Advocacy win

Proposed Medicare Physician Fee Schedule addresses DOs’ concerns

CMS has revised its payment plan for levels 2 through 4 Office/Outpatient Evaluation and Management (E/M) visits.

In a proposed rule released Monday, CMS revised its payment plan for levels 2 through 4 Office/Outpatient Evaluation and Management (E/M) visits for new and established patients.

Instead of collapsing the payment rates for level 2 through 4 E/M visits for new and established patients, CMS intends to adopt revised CPT guidelines for E/M visits and RVS Update Committee (RUC)-recommended values for CPT codes 99202-99215.

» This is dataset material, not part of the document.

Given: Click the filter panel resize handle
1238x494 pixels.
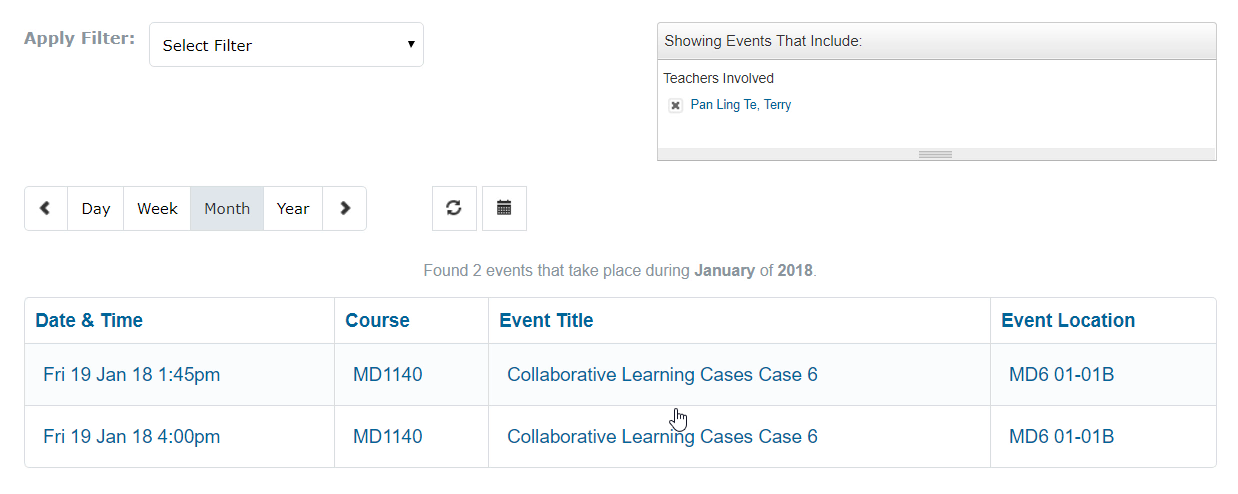Looking at the screenshot, I should pyautogui.click(x=936, y=154).
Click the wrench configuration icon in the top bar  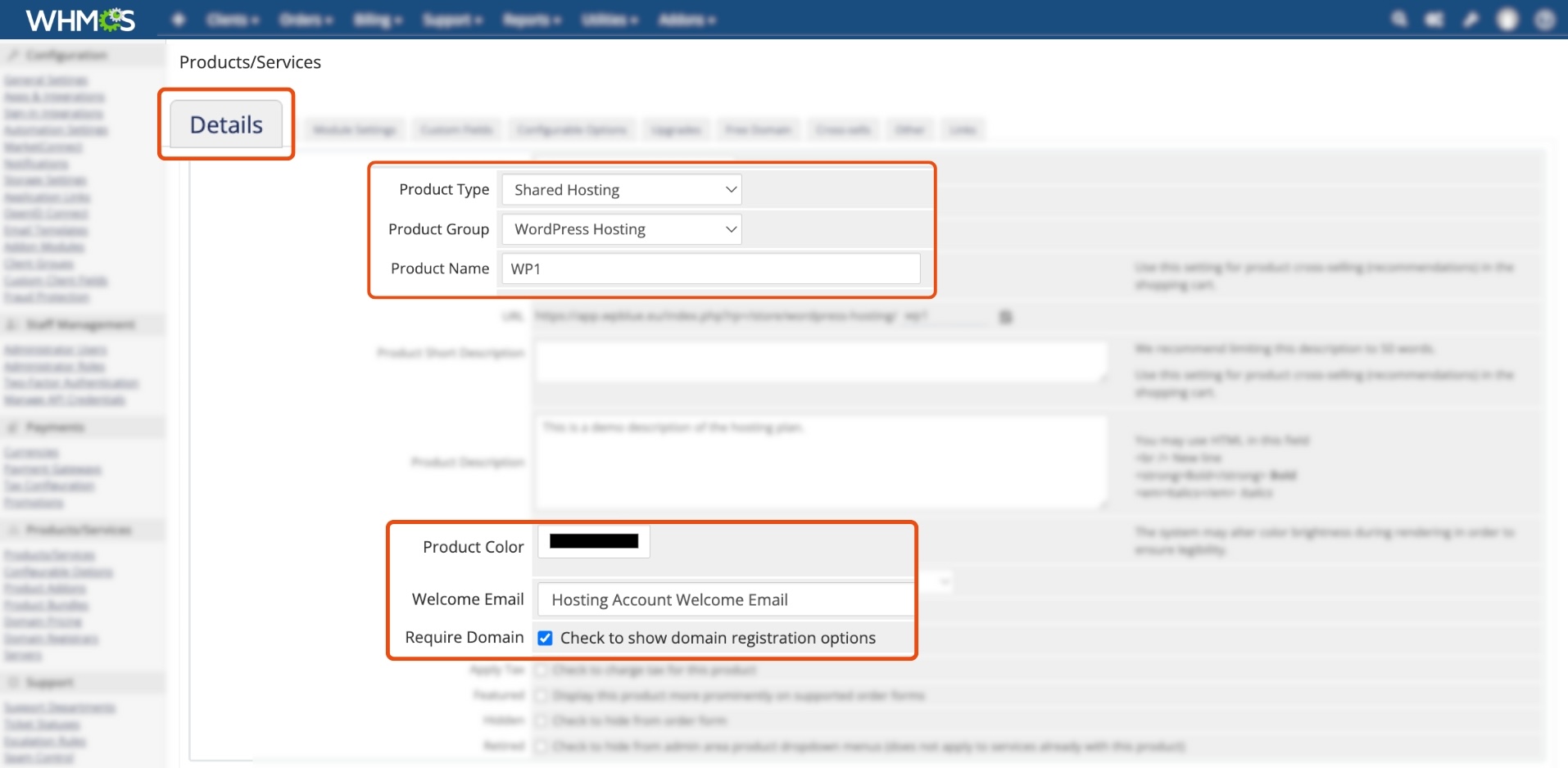[x=1471, y=20]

The change responds to strenuous objections from AOA and other physician groups to the previous plan that would have blended payment rates for E/M.

The AOA successfully advocated for the proposed payment changes through participation in revision of the E/M guidelines and a RUC survey that more than 50 specialty societies conducted to revalue physician work, practice expense inputs and time.

“The AOA appreciates the significance of CMS’ proposed policy changes that not only will further reduce administrative burden for physicians, but will establish payment rates that better reflect the work and resources currently used to provide E/M services for primary care and specialty physicians,” says AOA President Ronald Burns, DO, FACOFP.

Under the new framework, CPT code 99201 would be deleted, payment rates for CPT codes 99202 – 99215 would remain separate, and documentation would be based on new guidelines for medical decision making (MDM) or time. Use of history and/or physical exam to determine E/M code selection would be eliminated unless medically necessary and clinically appropriate.

CMS also proposes to delete the new add-on code (GPRO1) finalized last year for Prolonged Office/Outpatient E/M visits and establish a new code with a work RVU of 0.61 and 15 minutes of physician time.  To simplify new add-on codes previously finalized for primary (GPC1X) and specialty (GCG0X) care, CMS plans to consolidate both services into a single code.

Transitional care management and care coordination services

In 2018, the AOA advocated for an increase in transitional care management (TCM) services. For CY 2020, CMS proposes to adopt the RUC-recommended work RVU of 2.36 for CPT code 99495 and the RUC-recommended work RVU of 3.10 for CPT code 99496.

To further support care coordination for patients with multiple chronic conditions, CMS is proposing to create a set of Chronic Care Management (CCM) services to allow physicians to bill for the additional time and resources required for certain complex cases.

Physician supervision for physician assistant (PA) services

To better align supervision requirements for PA services with other non-physician practitioners, CMS is proposing to allow PAs to practice more broadly according to state laws governing scope of practice.

Other provisions in the proposed rule include updates to the Quality Payment Program and mandates for Medicare coverage of opioid treatment programs and the creation of a bundled episode of care for management of and counseling for opioid use disorder.

Next steps

The AOA will provide a detailed analysis of the proposed rule and submit comments to CMS. The proposed rule will be published in the Federal Register on Aug. 14, 2019.

Read the full AOA analysis of the proposed rule here.

Additional information on changes in the proposed rule will be available later this month.

Related reading:

4 recent scope of practice wins for DOs in Indiana, Hawaii and New Hampshire

American Board of Neurological Surgery apologizes to DOs it harassed

2 comments

  1. Teri Hammer

    Regarding the New Medicare Physician Fee Schedule……
    Will Modifier-25 codes still be allowed in the new fee schedule?
    (These codes are typically used to cover OMT procedures on the same day as E/M services.)

    1. AOA Staff

      In the Medicare Physician Fee Schedule (MPFS) proposed rule for calendar year 2020, CMS is not proposing any changes to the multiple procedure payment reduction (MPPR) policy that was finalized last year.

      In the 2019 MPFS final rule, CMS withdrew the MPPR proposal that would have impacted OMT services appended with Modifier -25. Should CMS reintroduce the MPPR policy in future rulemaking, it would only apply to Medicare and not private insurers.

      Until such time, OMT services billed with Modifier -25 under the Medicare program are status quo.